Over the years, Mr. Rofes came full circle, from insisting that mainstream gays and lesbians support sexual liberation to demanding that sex radicals stand up for marriage equality. He and Hollings were married at City Hall on Valentine's Day in 2004; after his marriage – and nearly 4,000 others – were invalidated by the California Supreme Court, he co-founded www.PerfectUnion.net.
Since 1999, Mr. Rofes split his time between San Francisco and Arcata, where he was an associate professor of education at Humboldt State University.

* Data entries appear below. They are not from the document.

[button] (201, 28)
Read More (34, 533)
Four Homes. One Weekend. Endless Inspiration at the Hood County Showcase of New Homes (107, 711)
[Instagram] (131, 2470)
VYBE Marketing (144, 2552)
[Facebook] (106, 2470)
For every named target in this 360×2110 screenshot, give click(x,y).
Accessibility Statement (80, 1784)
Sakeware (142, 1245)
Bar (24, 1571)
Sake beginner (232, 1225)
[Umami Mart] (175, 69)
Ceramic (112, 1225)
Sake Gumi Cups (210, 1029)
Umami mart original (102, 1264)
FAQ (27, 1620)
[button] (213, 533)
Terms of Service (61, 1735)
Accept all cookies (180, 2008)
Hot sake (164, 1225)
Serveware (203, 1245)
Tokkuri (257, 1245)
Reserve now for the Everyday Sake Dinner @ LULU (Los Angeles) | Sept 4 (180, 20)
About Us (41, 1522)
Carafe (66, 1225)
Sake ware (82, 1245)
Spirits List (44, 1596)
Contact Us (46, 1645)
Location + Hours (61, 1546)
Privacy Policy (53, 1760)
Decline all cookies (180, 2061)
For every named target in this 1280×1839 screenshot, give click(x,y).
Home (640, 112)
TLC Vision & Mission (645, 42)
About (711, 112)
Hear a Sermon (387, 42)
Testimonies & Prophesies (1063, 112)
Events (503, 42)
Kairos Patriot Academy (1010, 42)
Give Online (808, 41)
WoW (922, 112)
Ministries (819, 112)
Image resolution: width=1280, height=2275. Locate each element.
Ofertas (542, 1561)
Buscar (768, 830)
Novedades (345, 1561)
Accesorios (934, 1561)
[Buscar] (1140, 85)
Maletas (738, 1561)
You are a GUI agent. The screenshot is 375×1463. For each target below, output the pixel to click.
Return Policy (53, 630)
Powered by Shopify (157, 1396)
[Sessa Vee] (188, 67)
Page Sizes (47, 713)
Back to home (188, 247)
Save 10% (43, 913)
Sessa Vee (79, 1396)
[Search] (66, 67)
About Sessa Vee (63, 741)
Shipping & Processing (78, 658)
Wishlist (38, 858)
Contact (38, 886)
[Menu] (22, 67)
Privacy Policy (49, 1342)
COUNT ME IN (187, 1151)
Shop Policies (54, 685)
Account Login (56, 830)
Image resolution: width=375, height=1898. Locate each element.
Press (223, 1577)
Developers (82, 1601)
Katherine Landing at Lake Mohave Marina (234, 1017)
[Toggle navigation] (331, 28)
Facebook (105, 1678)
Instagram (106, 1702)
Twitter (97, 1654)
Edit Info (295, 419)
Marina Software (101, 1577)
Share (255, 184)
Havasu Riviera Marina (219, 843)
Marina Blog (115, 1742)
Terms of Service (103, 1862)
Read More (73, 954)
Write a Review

He was a member of the Pacific Sociological Association and the American Educational Research Association.
Mr. Rofes wrote or edited 12 books on a variety of topics, from The Kids Book on Divorce (1981) to A Radical Rethinking of Sexuality and Schooling: Status Quo or Status Queer (2005). Among his best-known works were Reviving the Tribe (1996) and Dry Bones Breathe (1998), about gay men's responses to HIV/AIDS. At the time of his death, he was working on a book about the lives of gay men in the 1970s.
"Eric Rofes was an extraordinary visionary and a brilliant organizer, speaking out about the current war in Iraq, HIV and AIDS, the beauty and danger of sexuality, and his pride as a bear and a leatherman," said NGLTF senior strategist Amber Hollibaugh. "He took what he knew, what he believed, and used it to create progressive possibilities for social change; he was a man who struggled to understand his own privilege and vulnerabilities, and a person who dared to love powerfully, fully, and deeply."
"No better memorial can be built to him than to walk his path to freedom, to liberation, and to democracy," added Creating Change director and longtime friend Sue Hyde.
In addition to Hollings, Mr. Rofes is survived by his mother Paula Casey-Rofes; his brother Peter Rofes and sister-in-law Ruth, nephew Lex; and many loving friends.
A funeral service was held Wednesday, June 28, in Provincetown. A San Francisco memorial service is planned for July 15 at 3 p.m. at the Metropolitan Community Church-San Francisco, at 150 Eureka Street in the Castro.